Action item ::
Identify, in the records below, every line where the string "Select" appears, and copy each such line.

The input ::
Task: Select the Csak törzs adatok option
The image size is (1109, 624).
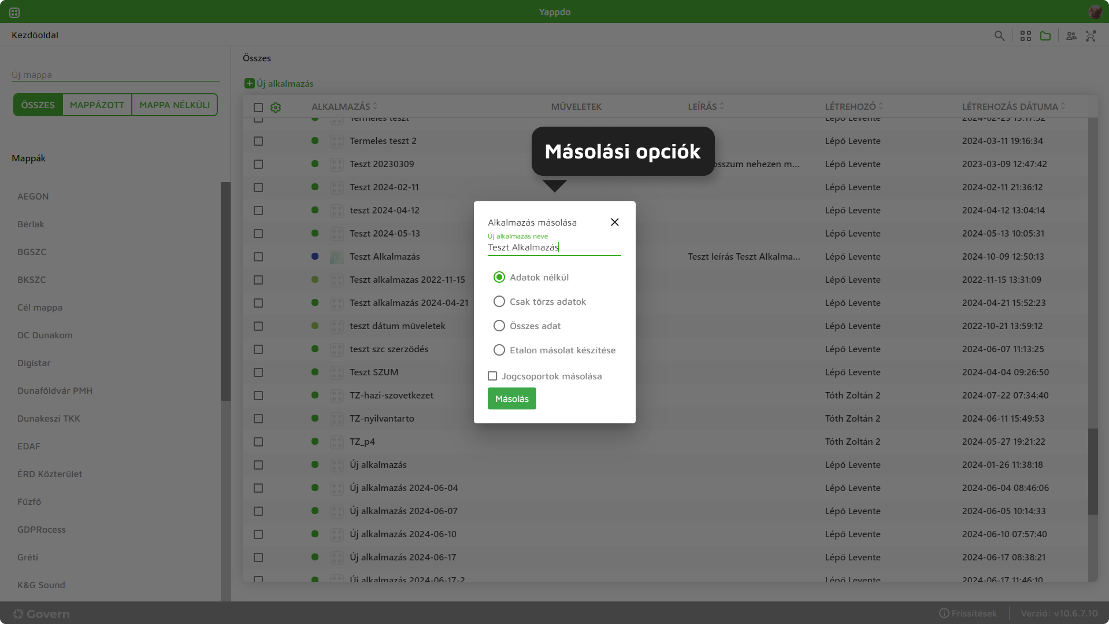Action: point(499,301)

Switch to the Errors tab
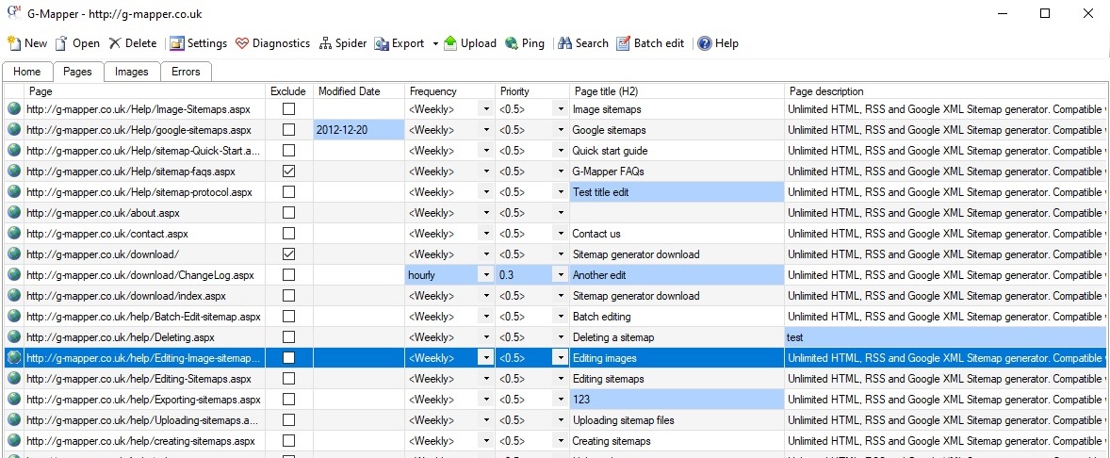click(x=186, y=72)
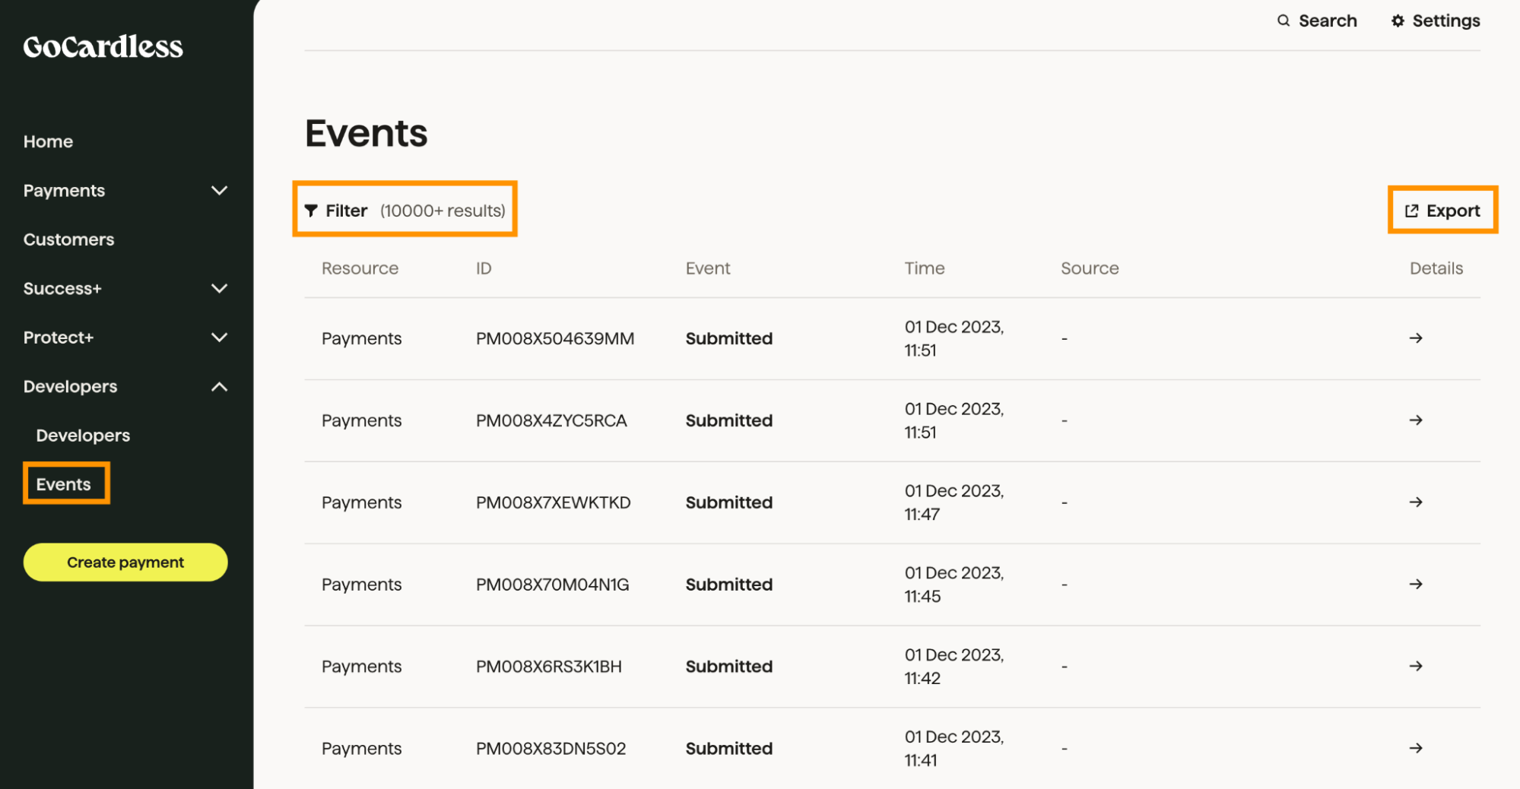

==

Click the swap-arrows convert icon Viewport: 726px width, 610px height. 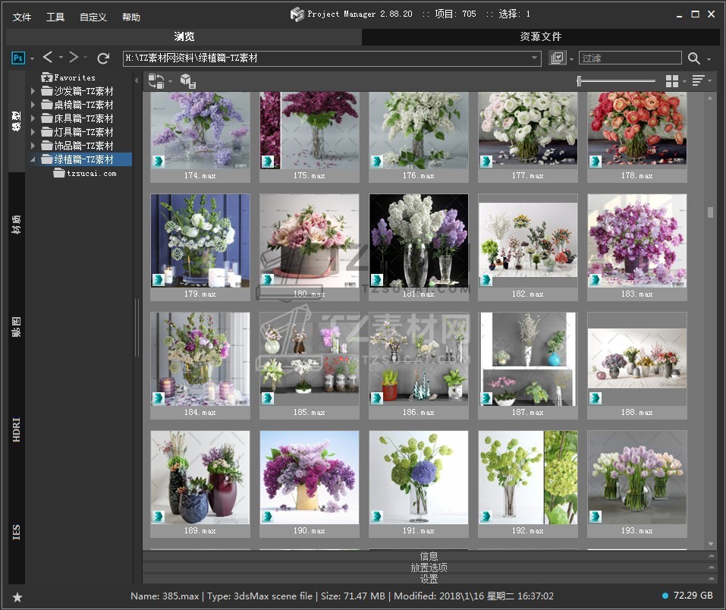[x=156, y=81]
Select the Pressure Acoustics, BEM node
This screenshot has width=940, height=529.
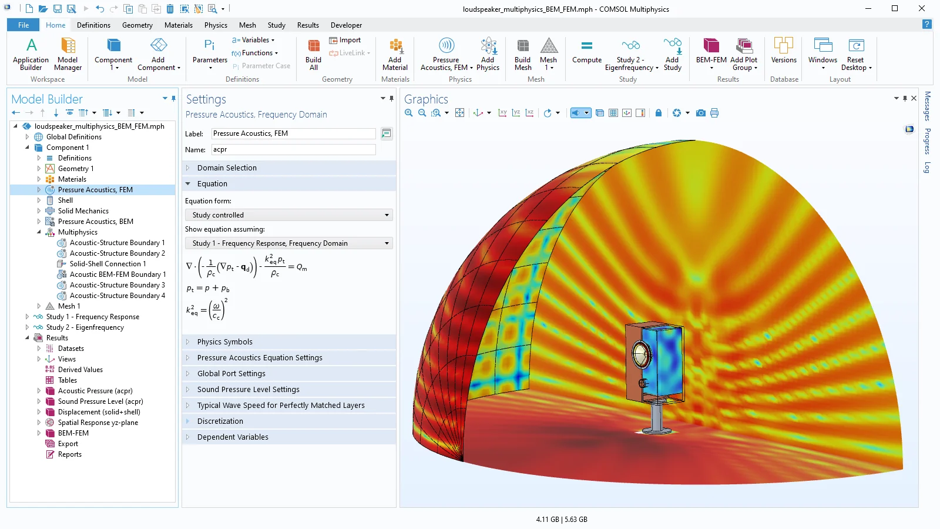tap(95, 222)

Answer for the task ::
Task: Select the Csak törzs adatok option
Select the Pressure Acoustics, BEM node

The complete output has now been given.